[Pixel coordinate grounding data]
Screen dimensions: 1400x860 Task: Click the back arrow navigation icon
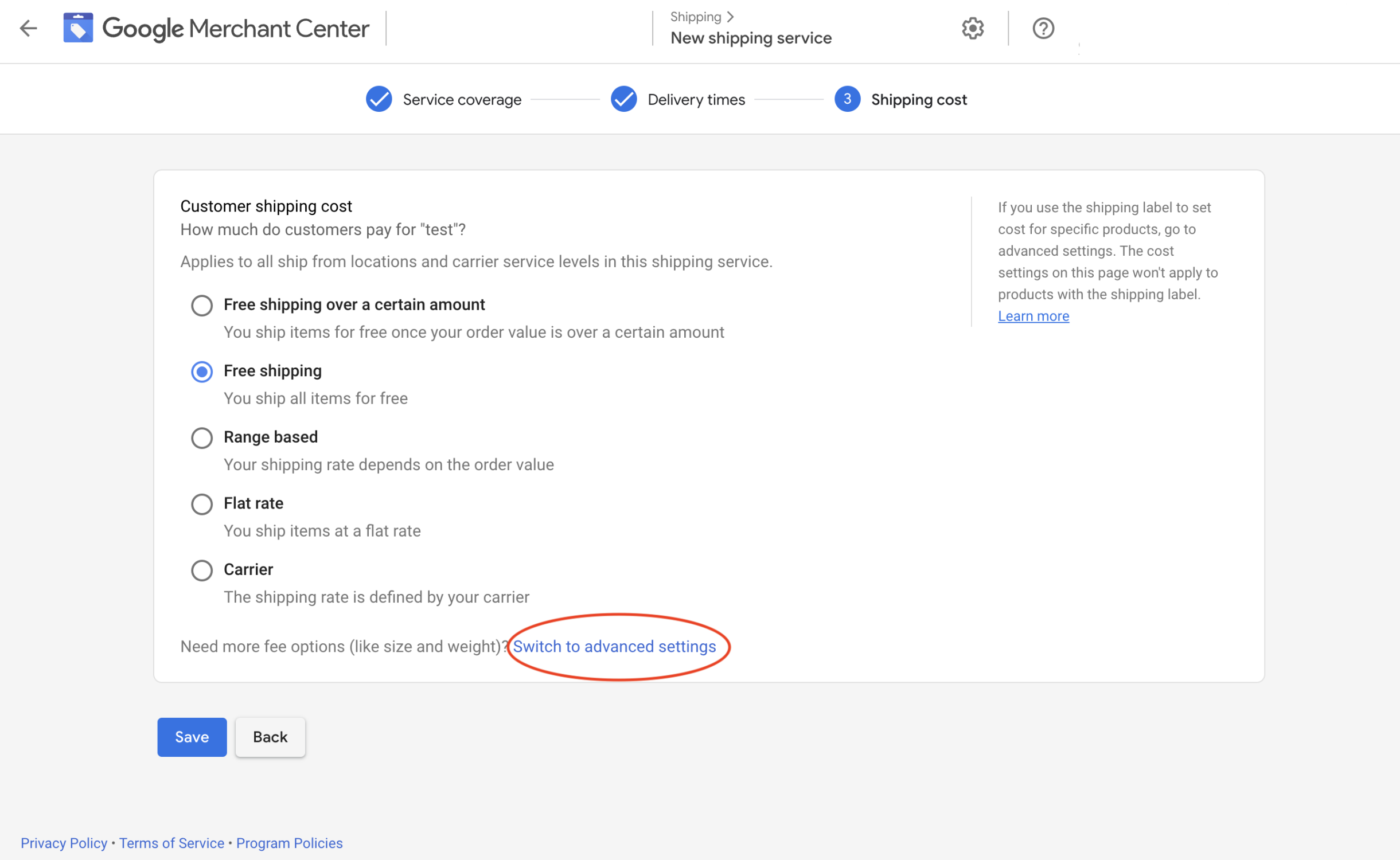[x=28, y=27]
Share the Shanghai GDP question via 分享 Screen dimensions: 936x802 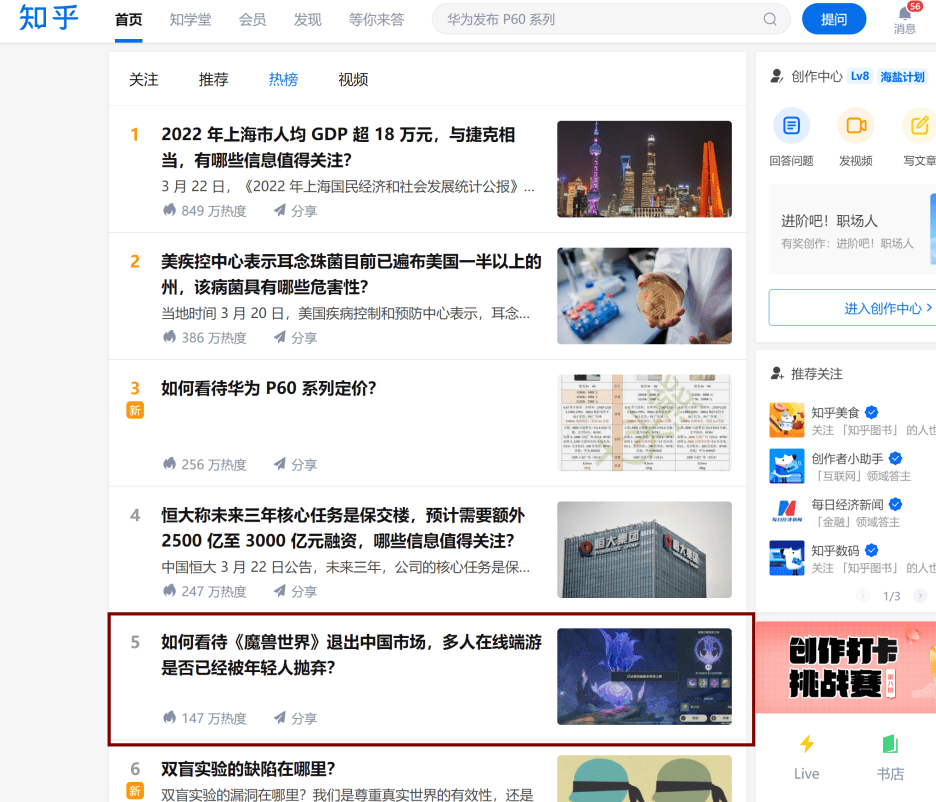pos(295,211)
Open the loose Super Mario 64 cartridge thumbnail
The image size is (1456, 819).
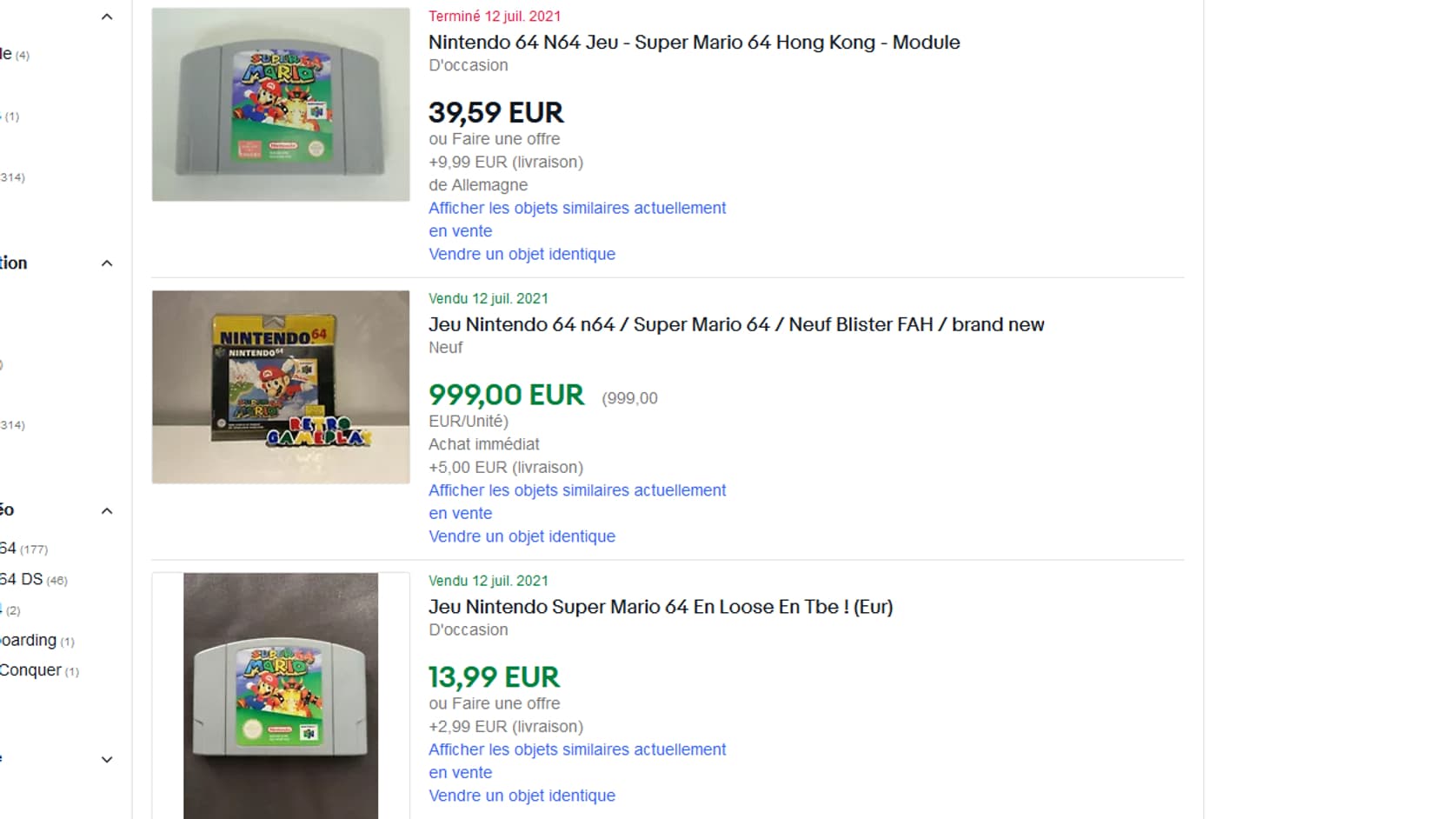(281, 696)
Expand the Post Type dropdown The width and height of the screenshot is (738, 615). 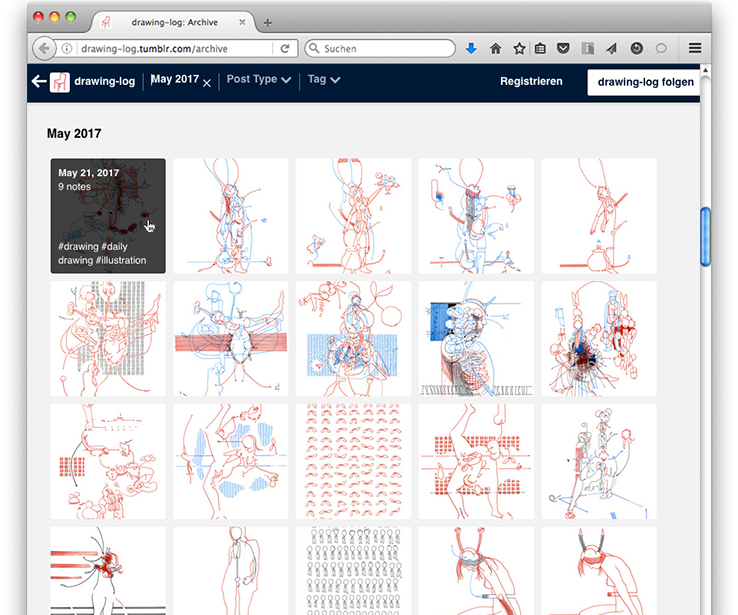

• WORK REQUIRED: The answer must be an exact copy of the lines from the one that holds "The image size is (1456, 819)." through the end of the data, both included, with no pictures.

• WRITTEN REPLY:
The image size is (1456, 819).
(281, 696)
Expand the Post Type dropdown The width and height of the screenshot is (738, 615). 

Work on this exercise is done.